Follow a day in the life of Laszlo, a 20-year-old driver's assistant who spends his day riding cabs, flirting with ladies, and gambling on pinball games - using the money he's just stolen.
The Little Valentino is a Hungarian film directed by András Jeles and was his feature film debut. In 2000, it was selected by Hungarian film critics as part of the Budapest 12, the twelve best films of Hungary.
The minimalistic story loosely follows the escapades of a young slacker who recently stole a bundle of cash. The main character is László (János Opoczki), an aimless and unlikeable young man, which the camera follows from one place to another, as he interacts with various citizens along the way, all the while frivolously spending his loot. Sometimes the camera wanders off, and briefly follows one of the many characters he encounters, but soon enough it returns to observe László go about the rest of his day.

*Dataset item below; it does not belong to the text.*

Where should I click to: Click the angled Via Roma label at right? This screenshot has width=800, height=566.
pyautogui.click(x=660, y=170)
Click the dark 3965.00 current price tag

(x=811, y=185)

The experimental narrative and the largely unsympathetic main character, make this film somewhat difficult to get into. However, it does provide a very fascinating look at late seventies life in Hungary; and it's not the grim image one expects to see of a communist country. For example, László is seen at various times riding a taxi, eating at a swanky restaurant, ordering cognac and champagne at a bar, and gambling at a pinball arcade. It also uses an interesting stylistic technique, displaying the main character's thoughts typed on screen rather than having a spoken voice over.
Overall The Little Valentino isn't what I would call essential viewing, but it does have some fascinating imagery, and fans of Jim Jarmusch's work will likely find it an interesting watch.